DATA EXTRACTS Block Start
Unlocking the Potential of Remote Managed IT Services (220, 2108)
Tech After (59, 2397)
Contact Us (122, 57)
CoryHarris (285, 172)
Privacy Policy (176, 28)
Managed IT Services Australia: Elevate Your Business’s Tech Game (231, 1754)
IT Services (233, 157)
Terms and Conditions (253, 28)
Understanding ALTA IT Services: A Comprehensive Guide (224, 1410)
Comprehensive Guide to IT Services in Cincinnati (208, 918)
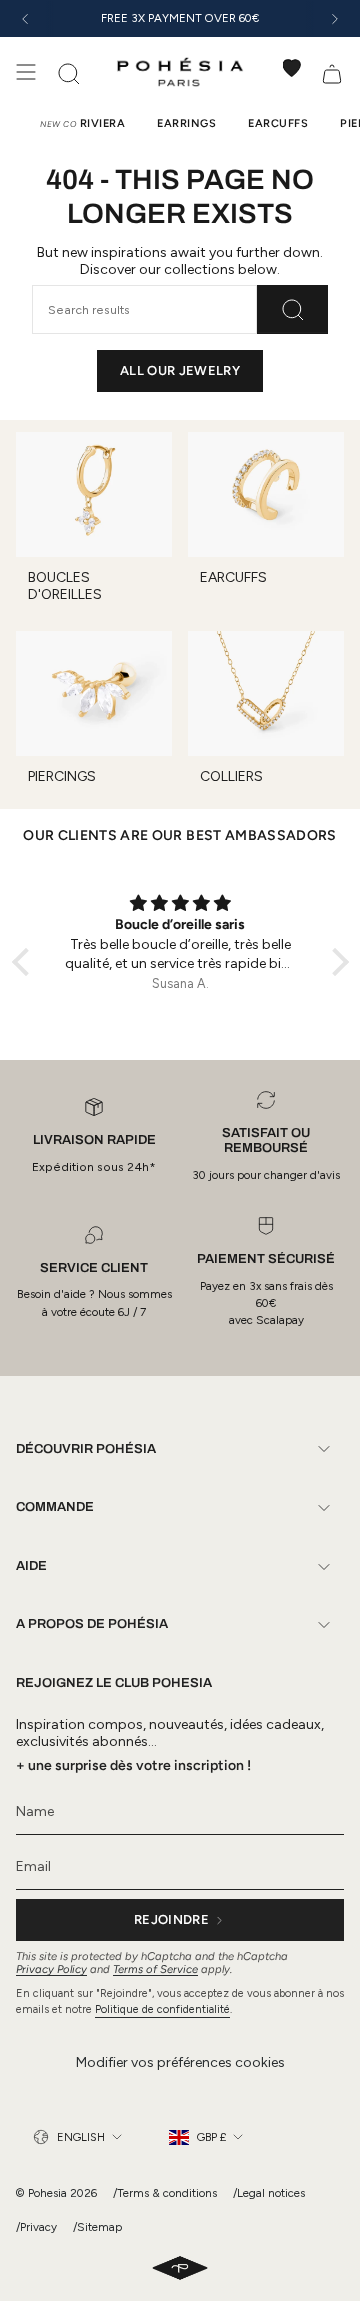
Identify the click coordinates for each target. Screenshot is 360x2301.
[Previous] (25, 19)
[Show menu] (26, 72)
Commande (55, 1507)
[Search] (292, 309)
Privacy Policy (51, 1969)
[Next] (335, 19)
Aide (31, 1566)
DATA EXTRACTS Block End
• _YOUR ASSIGNMENT_:
Your answer must be the records above, word for word, with every picture left out.

• _ANSWER SPACE_:
Unlocking the Potential of Remote Managed IT Services (220, 2108)
Tech After (59, 2397)
Contact Us (122, 57)
CoryHarris (285, 172)
Privacy Policy (176, 28)
Managed IT Services Australia: Elevate Your Business’s Tech Game (231, 1754)
IT Services (233, 157)
Terms and Conditions (253, 28)
Understanding ALTA IT Services: A Comprehensive Guide (224, 1410)
Comprehensive Guide to IT Services in Cincinnati (208, 918)
Identify the click coordinates for each target. Screenshot is 360x2301.
[Previous] (25, 19)
[Show menu] (26, 72)
Commande (55, 1507)
[Search] (292, 309)
Privacy Policy (51, 1969)
[Next] (335, 19)
Aide (31, 1566)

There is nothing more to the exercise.